--- BEGIN Data shown ---

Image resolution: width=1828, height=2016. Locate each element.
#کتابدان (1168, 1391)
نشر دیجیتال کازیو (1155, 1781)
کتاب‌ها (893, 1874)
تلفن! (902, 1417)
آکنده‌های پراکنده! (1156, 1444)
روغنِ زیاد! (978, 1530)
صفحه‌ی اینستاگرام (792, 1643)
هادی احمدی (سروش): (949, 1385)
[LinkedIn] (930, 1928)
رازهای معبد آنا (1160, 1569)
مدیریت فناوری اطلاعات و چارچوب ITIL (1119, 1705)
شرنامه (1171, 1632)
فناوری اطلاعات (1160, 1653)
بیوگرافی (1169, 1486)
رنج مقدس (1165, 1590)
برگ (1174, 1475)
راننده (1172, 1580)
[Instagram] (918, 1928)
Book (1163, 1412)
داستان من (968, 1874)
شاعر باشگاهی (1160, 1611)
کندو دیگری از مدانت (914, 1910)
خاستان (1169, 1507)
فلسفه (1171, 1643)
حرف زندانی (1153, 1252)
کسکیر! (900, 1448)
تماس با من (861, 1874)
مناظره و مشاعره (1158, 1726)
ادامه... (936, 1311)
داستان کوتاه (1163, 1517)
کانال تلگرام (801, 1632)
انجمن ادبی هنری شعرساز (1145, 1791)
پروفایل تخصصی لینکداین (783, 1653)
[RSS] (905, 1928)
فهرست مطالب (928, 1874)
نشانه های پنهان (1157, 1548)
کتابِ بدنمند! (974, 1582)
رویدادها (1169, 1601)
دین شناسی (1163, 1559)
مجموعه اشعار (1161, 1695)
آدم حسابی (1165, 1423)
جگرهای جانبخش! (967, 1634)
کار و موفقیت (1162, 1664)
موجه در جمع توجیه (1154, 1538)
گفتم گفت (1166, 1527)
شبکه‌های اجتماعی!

--- END Data shown ---

Written problem: Recast the lines of the Records as a numbered list, starting with the line that contains "داستان کوتاه (1163, 1517)" and running through the final line. Leave out any blank lines.

Solution to the exercise:
1. داستان کوتاه (1163, 1517)
2. کانال تلگرام (801, 1632)
3. انجمن ادبی هنری شعرساز (1145, 1791)
4. پروفایل تخصصی لینکداین (783, 1653)
5. [RSS] (905, 1928)
6. فهرست مطالب (928, 1874)
7. نشانه های پنهان (1157, 1548)
8. کتابِ بدنمند! (974, 1582)
9. رویدادها (1169, 1601)
10. دین شناسی (1163, 1559)
11. مجموعه اشعار (1161, 1695)
12. آدم حسابی (1165, 1423)
13. جگرهای جانبخش! (967, 1634)
14. کار و موفقیت (1162, 1664)
15. موجه در جمع توجیه (1154, 1538)
16. گفتم گفت (1166, 1527)
17. شبکه‌های اجتماعی!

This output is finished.